TO DO: Show each line of the material below that contains the word "title", treating uppercase and lowercase as different.

STUDY MATERIAL:
===

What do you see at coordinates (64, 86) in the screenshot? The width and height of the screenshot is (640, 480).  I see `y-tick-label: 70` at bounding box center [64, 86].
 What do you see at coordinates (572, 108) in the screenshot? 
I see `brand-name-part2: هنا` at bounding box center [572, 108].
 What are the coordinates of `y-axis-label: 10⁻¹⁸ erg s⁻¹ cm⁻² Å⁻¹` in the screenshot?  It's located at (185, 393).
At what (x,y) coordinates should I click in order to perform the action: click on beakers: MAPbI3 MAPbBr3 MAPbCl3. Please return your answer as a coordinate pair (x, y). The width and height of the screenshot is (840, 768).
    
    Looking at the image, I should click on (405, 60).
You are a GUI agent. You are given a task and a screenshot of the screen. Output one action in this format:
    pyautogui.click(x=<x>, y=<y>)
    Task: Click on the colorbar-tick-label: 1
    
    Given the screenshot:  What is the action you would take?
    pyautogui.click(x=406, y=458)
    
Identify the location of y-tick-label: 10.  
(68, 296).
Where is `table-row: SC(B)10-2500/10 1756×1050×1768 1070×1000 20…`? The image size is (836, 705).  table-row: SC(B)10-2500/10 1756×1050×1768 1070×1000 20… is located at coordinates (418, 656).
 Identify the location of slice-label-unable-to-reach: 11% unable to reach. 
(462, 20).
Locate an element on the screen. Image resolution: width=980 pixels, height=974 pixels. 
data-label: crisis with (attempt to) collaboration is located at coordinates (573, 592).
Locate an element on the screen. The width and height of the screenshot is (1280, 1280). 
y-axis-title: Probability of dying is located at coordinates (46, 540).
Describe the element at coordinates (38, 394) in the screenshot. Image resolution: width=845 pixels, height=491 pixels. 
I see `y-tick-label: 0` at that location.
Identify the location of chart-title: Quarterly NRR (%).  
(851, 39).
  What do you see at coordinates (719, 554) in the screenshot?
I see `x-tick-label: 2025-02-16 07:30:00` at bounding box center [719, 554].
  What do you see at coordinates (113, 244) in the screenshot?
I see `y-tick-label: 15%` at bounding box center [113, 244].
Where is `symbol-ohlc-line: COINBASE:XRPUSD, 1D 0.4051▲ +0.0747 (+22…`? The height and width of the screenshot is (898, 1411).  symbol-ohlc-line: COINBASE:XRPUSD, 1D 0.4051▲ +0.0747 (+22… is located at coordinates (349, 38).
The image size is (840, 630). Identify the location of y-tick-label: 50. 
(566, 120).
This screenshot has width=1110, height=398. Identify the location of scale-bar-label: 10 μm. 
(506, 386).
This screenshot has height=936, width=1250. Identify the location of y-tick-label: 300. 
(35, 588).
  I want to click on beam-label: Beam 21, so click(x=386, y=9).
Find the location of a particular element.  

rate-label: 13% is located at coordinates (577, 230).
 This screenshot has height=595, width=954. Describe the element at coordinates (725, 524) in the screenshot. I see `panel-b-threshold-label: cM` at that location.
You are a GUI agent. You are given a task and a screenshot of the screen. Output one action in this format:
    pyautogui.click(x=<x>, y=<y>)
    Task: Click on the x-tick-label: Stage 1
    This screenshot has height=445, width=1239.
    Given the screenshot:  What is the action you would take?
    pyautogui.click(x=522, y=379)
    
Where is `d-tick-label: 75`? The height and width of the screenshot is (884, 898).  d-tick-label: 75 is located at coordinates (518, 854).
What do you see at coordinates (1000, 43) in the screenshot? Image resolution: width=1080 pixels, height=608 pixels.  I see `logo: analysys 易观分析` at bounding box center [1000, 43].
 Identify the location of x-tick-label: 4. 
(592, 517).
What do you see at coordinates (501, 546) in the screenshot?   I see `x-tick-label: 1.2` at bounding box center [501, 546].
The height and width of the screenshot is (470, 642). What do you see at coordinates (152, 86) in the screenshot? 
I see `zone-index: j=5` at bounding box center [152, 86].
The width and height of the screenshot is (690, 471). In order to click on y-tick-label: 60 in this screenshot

===

OUTPUT BELOW:
y-axis-title: Probability of dying is located at coordinates (46, 540).
Identify the location of chart-title: Quarterly NRR (%).  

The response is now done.